University of South Australia researcher Nicole Miller, who is currently completing her PhD in Public Health, addressed these questions using insights from her in-depth interviews of South Australian educators in both rural and urban primary schools. Miller, along with co-authors Professor Saravana Kumar, Dr Karma Pearce, and Associate Professor Katherine Baldock, has just published these findings in the International Journal of Environmental Research and Public Health.

“We conducted in-depth interviews with a dozen highly experienced teachers and principals, from rural and urban schools,” Miller said.

“They were consistent about the benefit – to learning, enjoyment, and creativity – that they see flowing from their nature-based practice. They are harnessing these benefits by integrating and embedding nature-based learning into the school day.”

Miller said the factors which deter educators from bringing nature into learning for cognitive and sensory enrichment are “felt keenly.”

The pressure of a packed curriculum is one such barrier.

One teacher interviewed said that “The curriculum is so crowded and the pressure on teachers is phenomenal. Teachers and principals are under a lot of pressure to create data.” The comment of another participant, a principal, was simple and direct. “The curriculum and the demands are ridiculous,” they said.

All the teachers who the researchers interviewed work at schools with purpose-built nature-play spaces. But, where some spaces were expensive and professionally designed, others were designed and constructed by members of the school community. According to Miller, “some schools were able to create these spaces with little to no funding.”
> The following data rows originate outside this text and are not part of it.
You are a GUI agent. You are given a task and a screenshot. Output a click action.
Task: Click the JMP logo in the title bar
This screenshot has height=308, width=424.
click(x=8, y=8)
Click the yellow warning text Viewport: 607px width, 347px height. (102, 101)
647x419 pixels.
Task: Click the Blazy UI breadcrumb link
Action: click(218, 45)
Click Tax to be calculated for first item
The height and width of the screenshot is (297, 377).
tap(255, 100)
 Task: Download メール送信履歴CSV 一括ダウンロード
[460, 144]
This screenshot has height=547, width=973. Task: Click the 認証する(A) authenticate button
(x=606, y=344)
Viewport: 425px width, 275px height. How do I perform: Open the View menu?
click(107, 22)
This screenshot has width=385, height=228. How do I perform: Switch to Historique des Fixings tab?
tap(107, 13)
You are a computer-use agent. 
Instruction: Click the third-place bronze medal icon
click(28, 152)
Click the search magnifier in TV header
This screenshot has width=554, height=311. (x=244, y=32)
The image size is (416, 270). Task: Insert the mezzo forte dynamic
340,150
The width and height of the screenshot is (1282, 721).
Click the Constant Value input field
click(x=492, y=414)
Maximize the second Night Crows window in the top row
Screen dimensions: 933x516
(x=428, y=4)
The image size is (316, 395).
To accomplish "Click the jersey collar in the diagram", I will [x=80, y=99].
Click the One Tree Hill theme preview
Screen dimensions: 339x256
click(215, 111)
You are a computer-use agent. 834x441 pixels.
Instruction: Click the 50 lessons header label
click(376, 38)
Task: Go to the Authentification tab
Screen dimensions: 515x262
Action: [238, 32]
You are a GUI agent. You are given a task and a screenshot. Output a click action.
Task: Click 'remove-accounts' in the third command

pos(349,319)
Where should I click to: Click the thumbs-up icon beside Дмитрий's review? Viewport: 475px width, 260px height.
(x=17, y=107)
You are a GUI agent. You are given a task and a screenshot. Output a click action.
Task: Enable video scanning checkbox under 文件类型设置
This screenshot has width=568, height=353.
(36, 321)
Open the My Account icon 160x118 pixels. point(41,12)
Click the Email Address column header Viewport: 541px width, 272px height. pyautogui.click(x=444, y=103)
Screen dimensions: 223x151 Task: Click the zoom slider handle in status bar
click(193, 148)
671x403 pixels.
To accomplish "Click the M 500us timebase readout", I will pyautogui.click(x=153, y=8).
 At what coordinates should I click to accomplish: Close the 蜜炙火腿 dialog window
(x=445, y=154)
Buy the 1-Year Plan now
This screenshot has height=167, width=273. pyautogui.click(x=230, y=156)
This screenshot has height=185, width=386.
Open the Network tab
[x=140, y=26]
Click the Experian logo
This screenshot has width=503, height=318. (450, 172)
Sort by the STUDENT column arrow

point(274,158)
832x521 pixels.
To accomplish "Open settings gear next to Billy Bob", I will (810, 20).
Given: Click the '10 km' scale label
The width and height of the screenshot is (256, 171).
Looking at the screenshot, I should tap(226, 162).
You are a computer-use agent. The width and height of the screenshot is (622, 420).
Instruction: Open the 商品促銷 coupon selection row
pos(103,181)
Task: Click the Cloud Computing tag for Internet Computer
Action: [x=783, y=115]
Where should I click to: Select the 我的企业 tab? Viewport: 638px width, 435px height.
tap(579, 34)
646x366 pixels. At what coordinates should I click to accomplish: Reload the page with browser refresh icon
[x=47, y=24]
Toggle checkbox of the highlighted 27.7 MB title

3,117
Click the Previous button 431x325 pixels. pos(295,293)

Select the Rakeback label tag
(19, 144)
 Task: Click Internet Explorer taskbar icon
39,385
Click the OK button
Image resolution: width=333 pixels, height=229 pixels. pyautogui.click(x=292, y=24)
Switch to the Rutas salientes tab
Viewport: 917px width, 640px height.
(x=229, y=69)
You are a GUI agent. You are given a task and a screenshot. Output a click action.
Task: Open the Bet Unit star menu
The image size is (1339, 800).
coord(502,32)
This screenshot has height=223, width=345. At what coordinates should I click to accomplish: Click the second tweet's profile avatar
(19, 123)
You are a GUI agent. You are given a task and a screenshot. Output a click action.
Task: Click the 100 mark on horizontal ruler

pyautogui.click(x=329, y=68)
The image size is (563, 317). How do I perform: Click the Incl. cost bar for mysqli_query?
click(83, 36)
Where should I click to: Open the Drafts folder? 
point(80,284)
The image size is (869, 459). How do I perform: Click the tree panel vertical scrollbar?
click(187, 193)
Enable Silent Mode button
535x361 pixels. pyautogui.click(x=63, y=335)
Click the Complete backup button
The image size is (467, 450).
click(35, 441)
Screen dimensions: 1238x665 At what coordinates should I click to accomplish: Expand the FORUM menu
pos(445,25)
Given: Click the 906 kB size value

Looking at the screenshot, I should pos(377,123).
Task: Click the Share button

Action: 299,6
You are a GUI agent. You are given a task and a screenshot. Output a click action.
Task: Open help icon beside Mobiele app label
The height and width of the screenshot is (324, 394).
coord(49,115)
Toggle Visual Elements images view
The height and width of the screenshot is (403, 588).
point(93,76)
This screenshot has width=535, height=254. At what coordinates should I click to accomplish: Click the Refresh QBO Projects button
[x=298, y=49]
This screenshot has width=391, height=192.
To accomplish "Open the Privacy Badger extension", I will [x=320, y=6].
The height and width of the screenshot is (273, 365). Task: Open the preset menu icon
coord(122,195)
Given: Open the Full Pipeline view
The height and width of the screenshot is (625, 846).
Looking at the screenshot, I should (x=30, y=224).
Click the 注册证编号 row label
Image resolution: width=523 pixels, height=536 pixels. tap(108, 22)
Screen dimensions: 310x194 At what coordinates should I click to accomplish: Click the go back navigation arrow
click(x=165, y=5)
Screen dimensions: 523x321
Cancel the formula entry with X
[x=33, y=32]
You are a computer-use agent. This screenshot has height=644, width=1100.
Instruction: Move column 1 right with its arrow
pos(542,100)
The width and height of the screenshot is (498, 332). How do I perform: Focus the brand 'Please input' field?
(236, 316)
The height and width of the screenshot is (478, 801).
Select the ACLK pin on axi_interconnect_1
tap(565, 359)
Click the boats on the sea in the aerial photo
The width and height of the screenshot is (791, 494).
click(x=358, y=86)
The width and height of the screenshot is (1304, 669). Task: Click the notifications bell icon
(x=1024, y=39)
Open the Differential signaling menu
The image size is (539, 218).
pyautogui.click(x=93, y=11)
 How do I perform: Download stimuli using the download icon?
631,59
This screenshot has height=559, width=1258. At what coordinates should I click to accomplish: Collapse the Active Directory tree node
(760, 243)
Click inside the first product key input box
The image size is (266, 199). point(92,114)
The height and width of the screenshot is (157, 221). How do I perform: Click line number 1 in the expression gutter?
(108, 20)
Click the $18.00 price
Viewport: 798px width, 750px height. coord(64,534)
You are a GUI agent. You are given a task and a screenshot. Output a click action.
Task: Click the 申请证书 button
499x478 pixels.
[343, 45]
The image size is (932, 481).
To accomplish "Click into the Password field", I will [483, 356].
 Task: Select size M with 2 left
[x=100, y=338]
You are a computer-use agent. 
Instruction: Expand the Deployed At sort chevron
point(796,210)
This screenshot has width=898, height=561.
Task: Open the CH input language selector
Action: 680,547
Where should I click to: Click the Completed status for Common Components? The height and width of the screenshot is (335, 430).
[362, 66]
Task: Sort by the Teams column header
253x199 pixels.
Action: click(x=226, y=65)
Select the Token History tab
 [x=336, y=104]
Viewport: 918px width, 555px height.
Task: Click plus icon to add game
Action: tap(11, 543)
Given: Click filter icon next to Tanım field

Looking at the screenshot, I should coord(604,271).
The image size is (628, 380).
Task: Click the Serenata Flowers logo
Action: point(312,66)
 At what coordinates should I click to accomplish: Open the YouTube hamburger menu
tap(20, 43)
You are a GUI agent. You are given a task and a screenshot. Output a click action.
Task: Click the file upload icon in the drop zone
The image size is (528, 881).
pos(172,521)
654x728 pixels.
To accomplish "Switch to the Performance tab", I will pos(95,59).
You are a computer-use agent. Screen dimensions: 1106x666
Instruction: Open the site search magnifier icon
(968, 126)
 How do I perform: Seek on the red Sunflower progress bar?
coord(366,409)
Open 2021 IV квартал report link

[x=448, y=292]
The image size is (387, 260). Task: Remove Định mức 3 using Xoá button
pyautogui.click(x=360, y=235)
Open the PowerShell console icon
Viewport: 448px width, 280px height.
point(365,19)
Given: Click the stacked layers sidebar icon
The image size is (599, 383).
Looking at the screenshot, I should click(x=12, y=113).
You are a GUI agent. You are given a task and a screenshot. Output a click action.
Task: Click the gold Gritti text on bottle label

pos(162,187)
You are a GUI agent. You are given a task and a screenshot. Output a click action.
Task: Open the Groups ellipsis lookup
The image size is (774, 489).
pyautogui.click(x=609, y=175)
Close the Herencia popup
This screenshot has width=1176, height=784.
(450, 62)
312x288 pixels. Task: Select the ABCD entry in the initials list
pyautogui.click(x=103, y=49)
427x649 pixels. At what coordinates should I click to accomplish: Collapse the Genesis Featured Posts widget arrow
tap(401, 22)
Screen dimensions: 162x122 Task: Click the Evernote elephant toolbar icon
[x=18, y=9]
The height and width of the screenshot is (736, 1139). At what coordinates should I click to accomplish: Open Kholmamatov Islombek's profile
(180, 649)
“Teachers and principals recognise that the setting does not need to be perfect,” says Miller. “South Australian educators place a lot of importance on these spaces. That is just true in the case of a simple set-up with some bushes, tyres and a free-form sand pit, or an artificial creek dug by volunteers, or an elaborate, professionally built space with everything you could imagine."

Study participants were keen to share the message that educators need not be afraid of trying nature-based methods out. “Nature could be just something that’s outside your classroom, and you can use it every day. It is there to help you teach—use it as a tool rather than a hindrance,” one teacher advised.

“I’d recommend that teachers take up opportunities to teach outside the classroom as much as they can,” said another. Another was as direct as they were enthusiastic, saying “Just go outside, just get out there! Just try it.”

The original version of this article appeared as a media release from MCERA and has been shortened from its original wordcount.